What to work on
Pictures stay out of the copy. Retype exactly the lines below from the one with "Where should I" through the one with "You are a GUI".

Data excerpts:
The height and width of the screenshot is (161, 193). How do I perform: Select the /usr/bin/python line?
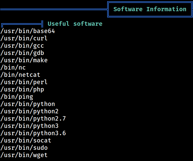point(28,104)
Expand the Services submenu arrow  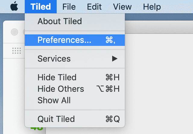pos(115,59)
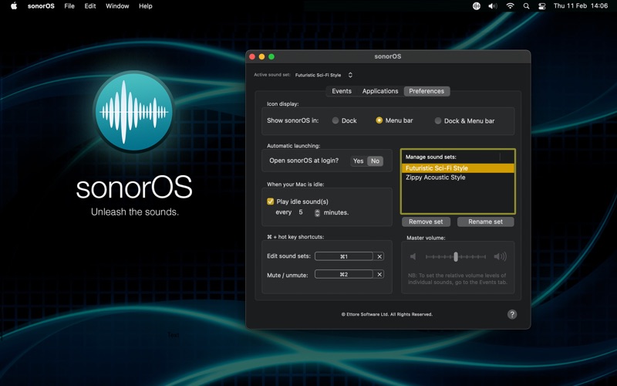617x386 pixels.
Task: Click the Remove set button
Action: pyautogui.click(x=426, y=222)
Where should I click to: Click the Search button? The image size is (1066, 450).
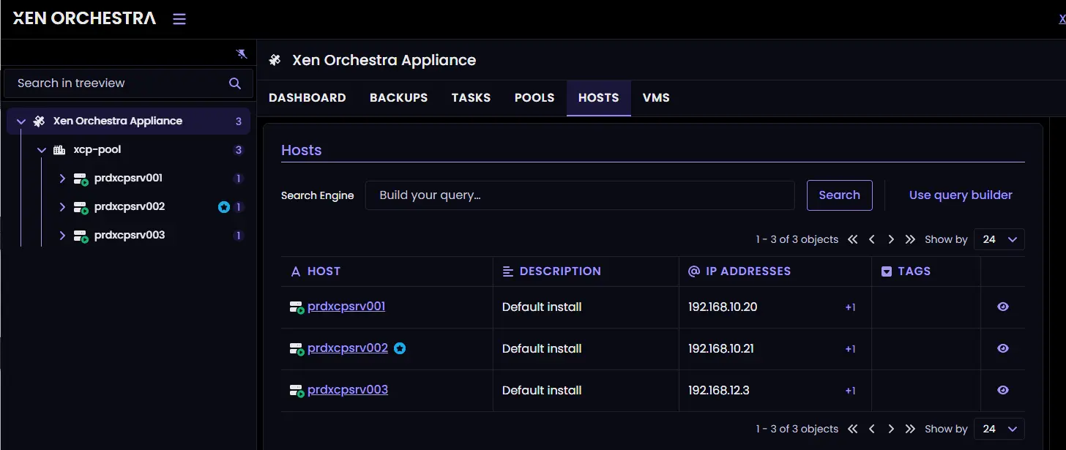coord(839,195)
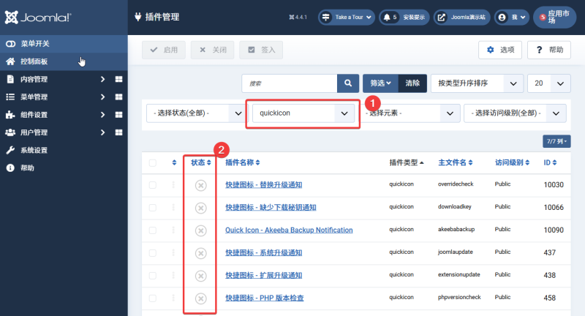This screenshot has height=316, width=585.
Task: Sort table by 插件名称 column header
Action: point(242,162)
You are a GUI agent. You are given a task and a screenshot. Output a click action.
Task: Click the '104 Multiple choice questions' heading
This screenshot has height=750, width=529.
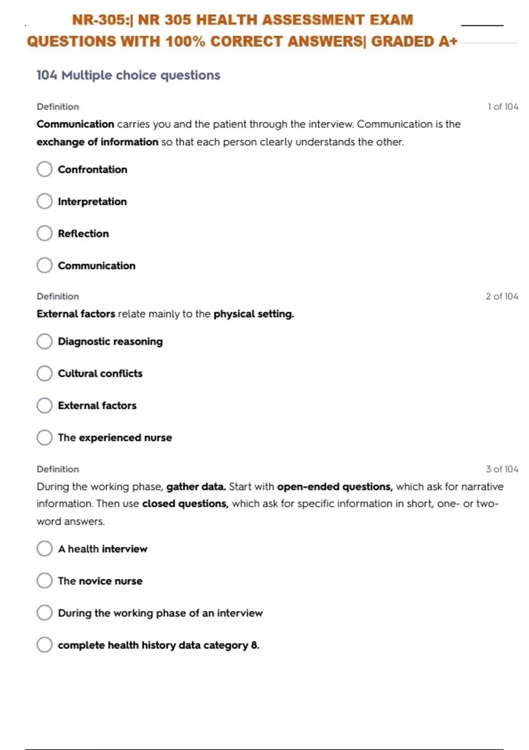128,75
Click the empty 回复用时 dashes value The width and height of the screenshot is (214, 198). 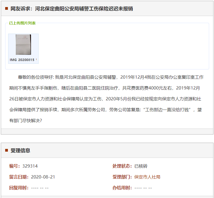tap(40, 188)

Answer area
Where should I click to: Click the Search button? The image size is (1066, 450).
coord(839,195)
This screenshot has height=316, width=585.
Task: Sort table by 插件名称 column header
Action: point(242,162)
You are a GUI agent. You are given a task and a screenshot. Output a click action.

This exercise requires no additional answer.